Task instructions: Return the entries word for word, starting at the first line and ending at the line that contains "[1211, 110]", with both of those lines included.

Data for the task:
──────

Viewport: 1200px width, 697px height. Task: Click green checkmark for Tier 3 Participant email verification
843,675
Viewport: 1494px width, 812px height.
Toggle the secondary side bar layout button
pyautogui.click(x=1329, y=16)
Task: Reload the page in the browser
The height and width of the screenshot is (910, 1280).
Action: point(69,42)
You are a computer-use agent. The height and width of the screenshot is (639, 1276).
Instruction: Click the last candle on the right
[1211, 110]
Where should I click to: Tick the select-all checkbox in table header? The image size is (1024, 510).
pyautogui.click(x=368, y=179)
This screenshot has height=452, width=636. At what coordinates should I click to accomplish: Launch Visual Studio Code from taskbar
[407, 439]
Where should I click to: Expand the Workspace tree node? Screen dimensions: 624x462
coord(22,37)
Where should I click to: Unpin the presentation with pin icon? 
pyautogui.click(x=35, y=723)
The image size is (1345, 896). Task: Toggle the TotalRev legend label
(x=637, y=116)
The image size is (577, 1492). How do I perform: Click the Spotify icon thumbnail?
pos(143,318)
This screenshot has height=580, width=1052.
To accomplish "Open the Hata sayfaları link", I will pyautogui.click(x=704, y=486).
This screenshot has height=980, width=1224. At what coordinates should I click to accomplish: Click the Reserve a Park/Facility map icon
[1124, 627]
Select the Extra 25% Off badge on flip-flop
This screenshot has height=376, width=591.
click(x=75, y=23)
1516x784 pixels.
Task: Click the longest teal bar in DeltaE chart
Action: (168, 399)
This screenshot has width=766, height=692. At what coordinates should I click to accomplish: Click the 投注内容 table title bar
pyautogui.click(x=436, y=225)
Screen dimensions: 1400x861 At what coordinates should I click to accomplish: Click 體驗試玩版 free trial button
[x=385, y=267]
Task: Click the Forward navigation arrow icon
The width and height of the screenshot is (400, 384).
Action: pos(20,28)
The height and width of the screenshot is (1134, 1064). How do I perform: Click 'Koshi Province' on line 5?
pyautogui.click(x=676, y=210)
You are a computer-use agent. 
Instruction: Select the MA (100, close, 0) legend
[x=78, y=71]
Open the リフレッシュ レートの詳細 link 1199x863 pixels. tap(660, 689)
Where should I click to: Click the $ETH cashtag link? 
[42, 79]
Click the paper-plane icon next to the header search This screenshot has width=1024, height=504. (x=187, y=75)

──────

Result of this task:
Viewport: 1200px width, 697px height. Task: Click green checkmark for Tier 3 Participant email verification
843,675
Viewport: 1494px width, 812px height.
Toggle the secondary side bar layout button
pyautogui.click(x=1329, y=16)
Task: Reload the page in the browser
The height and width of the screenshot is (910, 1280).
Action: point(69,42)
You are a computer-use agent. The height and width of the screenshot is (639, 1276).
Instruction: Click the last candle on the right
[1211, 110]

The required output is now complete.